- _The task_:
Show, in full, each line of the data that contains "computer".

+--

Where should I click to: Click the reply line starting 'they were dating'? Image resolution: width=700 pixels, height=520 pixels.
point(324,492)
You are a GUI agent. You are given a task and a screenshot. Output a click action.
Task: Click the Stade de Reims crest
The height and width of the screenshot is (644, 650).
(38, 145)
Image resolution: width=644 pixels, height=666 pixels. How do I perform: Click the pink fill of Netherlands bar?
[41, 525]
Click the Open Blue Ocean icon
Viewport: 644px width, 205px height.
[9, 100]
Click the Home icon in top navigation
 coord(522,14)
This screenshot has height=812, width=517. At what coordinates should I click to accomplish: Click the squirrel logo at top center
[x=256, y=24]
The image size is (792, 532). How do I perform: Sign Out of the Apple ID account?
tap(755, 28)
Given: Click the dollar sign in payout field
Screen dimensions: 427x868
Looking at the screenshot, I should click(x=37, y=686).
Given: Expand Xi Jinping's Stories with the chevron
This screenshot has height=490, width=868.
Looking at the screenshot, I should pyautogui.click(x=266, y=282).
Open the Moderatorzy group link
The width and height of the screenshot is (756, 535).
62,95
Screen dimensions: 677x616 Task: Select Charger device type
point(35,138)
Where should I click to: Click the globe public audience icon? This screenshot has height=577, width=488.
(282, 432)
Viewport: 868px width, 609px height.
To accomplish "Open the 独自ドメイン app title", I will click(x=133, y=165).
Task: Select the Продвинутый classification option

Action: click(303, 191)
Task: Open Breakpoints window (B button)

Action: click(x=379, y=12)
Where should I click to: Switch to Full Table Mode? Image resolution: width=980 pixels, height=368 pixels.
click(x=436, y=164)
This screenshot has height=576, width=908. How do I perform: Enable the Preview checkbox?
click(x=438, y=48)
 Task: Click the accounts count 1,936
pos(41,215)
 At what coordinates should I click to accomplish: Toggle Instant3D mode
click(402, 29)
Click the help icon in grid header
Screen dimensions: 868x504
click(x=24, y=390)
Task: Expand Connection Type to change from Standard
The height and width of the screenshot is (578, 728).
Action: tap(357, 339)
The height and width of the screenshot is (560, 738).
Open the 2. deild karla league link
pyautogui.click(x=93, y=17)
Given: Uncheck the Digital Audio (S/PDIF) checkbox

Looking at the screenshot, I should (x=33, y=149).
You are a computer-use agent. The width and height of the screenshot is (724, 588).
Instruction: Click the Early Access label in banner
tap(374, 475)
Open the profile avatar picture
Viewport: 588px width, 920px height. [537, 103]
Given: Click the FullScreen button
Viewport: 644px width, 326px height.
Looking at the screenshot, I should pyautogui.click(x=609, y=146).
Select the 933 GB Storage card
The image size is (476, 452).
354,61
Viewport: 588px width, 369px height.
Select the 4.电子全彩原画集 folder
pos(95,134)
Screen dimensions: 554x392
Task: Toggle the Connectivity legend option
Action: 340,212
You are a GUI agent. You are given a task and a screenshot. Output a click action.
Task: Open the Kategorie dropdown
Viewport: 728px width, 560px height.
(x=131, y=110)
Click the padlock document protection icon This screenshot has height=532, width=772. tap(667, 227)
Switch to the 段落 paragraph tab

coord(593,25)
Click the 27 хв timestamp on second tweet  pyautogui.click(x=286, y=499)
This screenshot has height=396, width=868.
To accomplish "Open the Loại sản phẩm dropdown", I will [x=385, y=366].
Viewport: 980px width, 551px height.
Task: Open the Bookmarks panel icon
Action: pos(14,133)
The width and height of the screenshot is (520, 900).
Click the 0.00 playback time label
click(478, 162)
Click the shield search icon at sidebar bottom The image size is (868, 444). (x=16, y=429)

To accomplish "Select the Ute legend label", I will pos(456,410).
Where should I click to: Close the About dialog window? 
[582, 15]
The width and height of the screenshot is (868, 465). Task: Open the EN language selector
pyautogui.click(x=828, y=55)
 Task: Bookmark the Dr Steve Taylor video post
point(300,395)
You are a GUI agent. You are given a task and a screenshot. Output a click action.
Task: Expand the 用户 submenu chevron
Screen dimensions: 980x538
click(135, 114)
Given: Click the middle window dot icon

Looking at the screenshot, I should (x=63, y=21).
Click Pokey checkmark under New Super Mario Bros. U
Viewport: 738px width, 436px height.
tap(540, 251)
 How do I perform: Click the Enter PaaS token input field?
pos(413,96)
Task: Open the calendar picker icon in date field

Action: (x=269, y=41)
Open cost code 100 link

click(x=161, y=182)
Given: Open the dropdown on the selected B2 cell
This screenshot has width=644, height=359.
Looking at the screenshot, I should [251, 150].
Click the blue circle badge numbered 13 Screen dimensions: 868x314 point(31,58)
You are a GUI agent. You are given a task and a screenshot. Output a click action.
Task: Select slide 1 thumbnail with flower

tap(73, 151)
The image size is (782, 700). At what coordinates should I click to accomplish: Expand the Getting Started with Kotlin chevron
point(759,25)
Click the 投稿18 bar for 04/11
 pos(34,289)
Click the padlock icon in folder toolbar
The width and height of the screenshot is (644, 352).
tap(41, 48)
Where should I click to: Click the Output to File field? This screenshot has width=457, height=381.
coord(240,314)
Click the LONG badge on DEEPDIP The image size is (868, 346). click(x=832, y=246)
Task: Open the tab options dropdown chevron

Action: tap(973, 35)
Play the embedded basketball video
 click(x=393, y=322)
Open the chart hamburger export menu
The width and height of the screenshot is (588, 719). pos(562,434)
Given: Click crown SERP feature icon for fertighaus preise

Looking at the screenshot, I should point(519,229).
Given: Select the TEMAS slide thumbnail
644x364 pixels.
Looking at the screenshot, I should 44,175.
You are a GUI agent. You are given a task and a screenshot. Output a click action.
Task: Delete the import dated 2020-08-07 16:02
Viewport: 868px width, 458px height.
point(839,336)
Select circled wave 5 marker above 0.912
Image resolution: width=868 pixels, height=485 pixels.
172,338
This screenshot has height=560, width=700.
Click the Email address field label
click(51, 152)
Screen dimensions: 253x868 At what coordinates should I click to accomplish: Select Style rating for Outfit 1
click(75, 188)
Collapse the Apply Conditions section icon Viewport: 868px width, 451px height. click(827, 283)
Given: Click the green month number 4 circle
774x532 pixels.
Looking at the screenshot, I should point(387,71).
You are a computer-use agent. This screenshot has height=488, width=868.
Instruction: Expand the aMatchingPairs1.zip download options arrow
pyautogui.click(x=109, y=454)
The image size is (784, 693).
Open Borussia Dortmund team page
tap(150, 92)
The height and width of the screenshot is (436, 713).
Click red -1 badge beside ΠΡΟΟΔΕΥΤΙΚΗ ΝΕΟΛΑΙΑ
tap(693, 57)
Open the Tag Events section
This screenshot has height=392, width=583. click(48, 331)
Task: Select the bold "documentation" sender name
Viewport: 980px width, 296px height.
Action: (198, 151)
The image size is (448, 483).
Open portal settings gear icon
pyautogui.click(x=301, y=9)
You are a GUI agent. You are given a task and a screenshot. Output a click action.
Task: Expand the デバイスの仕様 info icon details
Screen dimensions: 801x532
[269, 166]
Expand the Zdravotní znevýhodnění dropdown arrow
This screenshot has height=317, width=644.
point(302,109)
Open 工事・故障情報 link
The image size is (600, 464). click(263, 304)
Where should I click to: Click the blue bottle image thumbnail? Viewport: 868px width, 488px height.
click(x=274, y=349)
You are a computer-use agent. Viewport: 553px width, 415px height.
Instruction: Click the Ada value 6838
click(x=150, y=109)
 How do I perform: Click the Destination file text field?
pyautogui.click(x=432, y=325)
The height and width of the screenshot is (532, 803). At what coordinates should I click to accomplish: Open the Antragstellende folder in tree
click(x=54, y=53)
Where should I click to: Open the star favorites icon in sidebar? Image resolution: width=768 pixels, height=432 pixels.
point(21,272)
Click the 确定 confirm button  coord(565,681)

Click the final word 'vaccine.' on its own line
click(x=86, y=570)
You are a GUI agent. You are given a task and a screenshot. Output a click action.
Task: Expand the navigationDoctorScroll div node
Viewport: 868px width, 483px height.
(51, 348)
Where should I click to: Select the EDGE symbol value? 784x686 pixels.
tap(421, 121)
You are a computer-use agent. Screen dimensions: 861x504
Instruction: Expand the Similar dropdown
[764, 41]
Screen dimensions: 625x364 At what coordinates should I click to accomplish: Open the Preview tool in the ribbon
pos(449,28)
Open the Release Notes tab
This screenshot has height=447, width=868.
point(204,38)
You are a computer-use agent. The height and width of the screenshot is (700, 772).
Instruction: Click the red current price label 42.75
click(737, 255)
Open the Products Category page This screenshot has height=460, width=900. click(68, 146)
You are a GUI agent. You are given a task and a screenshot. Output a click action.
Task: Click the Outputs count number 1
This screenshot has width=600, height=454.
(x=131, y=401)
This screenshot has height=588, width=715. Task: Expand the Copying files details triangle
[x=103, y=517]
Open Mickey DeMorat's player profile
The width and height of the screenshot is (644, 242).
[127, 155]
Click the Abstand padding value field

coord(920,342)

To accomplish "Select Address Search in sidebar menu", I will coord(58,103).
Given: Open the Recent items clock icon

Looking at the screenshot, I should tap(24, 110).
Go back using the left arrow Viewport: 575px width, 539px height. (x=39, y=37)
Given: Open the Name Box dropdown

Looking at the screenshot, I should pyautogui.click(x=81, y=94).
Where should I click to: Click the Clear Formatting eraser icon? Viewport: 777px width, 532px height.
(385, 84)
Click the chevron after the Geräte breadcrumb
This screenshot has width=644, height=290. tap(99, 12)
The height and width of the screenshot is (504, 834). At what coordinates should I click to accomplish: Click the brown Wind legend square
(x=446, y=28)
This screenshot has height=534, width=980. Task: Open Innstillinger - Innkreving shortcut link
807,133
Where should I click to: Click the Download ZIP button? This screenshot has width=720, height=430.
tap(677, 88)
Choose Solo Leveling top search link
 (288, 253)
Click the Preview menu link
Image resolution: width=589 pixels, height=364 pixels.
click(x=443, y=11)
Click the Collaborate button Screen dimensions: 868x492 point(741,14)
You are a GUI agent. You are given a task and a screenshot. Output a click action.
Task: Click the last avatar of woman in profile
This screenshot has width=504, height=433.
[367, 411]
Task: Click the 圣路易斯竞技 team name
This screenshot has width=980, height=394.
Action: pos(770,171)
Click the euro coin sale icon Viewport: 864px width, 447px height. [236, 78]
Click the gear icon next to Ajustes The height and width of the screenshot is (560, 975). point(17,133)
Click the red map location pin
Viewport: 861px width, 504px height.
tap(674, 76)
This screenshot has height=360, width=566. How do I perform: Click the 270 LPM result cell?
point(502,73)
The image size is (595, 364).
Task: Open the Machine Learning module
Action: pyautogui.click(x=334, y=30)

+--

- _Exercise output_:
You are a computer-use agent. The width and height of the screenshot is (724, 588).
You are a computer-use agent. This screenshot has height=488, width=868.
You are a computer-use agent. Viewport: 553px width, 415px height.
You are a computer-use agent. Screen dimensions: 861x504
You are a computer-use agent. The height and width of the screenshot is (700, 772).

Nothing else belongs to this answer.